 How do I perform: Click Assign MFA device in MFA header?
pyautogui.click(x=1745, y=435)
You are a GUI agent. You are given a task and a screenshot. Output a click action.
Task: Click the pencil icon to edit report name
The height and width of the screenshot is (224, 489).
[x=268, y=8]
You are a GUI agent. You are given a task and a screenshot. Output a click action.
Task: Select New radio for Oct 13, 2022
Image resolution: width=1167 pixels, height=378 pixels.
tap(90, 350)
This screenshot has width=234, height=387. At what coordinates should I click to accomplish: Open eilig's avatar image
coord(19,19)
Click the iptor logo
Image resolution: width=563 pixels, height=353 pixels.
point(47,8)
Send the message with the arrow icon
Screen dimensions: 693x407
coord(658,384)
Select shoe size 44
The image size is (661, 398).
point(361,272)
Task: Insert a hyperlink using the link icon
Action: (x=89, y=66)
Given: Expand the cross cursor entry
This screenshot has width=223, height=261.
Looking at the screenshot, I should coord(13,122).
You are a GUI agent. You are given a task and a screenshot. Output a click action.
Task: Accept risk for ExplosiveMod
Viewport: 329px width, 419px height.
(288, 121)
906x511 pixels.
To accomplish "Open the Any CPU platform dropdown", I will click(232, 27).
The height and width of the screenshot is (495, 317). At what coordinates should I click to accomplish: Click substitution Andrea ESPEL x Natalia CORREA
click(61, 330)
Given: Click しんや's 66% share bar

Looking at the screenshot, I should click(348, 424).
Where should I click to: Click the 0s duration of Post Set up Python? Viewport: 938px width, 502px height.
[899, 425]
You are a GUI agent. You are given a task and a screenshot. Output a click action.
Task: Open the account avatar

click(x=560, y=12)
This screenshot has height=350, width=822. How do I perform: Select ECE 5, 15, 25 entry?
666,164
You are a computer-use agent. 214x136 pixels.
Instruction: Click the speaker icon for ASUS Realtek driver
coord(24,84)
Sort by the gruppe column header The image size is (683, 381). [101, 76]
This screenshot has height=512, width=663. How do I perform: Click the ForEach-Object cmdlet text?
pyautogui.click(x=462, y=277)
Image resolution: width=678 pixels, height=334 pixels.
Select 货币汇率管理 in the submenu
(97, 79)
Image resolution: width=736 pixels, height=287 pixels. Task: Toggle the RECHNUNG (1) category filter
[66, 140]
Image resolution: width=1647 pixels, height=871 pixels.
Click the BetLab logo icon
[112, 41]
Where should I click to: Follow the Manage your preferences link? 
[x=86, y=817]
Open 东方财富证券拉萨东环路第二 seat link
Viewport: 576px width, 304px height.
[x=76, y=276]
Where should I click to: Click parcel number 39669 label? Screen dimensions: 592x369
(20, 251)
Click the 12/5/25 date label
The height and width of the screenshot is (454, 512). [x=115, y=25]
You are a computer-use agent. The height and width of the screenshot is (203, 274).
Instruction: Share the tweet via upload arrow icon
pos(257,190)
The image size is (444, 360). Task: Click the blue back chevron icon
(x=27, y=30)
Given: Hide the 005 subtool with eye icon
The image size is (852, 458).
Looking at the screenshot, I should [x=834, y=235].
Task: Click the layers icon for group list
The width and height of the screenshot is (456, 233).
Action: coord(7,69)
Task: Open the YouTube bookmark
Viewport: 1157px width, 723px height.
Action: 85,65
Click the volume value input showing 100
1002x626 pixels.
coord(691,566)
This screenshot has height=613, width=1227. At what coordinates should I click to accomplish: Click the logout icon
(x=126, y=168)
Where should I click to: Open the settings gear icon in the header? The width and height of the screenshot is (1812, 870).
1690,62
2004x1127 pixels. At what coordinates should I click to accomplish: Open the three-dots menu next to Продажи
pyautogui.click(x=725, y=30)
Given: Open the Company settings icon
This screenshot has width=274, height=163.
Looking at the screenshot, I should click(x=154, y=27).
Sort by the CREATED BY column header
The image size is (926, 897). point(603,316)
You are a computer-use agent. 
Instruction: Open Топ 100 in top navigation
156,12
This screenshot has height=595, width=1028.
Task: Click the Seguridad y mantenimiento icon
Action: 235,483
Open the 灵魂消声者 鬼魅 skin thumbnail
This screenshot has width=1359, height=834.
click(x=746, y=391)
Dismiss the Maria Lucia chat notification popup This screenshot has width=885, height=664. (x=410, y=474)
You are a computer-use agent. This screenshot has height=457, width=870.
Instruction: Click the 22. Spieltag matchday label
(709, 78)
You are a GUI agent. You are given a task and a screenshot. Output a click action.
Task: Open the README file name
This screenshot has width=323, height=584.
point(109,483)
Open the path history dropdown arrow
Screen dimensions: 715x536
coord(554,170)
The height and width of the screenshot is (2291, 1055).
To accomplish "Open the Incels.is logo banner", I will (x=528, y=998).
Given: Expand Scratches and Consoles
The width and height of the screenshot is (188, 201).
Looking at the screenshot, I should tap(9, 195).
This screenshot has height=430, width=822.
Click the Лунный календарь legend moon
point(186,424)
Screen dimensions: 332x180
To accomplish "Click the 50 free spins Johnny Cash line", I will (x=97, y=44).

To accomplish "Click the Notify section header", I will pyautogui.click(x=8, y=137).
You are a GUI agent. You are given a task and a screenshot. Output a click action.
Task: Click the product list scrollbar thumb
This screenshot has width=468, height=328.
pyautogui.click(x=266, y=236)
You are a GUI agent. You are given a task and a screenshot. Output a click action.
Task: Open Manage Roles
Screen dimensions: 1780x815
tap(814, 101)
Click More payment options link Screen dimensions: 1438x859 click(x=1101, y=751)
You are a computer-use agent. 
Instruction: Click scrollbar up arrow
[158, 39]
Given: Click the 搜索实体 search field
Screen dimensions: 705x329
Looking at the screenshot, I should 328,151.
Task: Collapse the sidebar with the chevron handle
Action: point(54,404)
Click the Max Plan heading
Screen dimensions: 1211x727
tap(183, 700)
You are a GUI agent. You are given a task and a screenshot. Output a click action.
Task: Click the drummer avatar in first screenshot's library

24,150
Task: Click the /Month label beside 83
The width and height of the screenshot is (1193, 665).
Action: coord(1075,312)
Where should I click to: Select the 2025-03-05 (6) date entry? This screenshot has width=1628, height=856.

◇ ◇ ◇ ◇ ◇

What is asked ▸
Show every line in the rows above that contains the word "settings".

Full output ▸
Where should I click to: Open the settings gear icon in the header? The width and height of the screenshot is (1812, 870).
Given: Open the Company settings icon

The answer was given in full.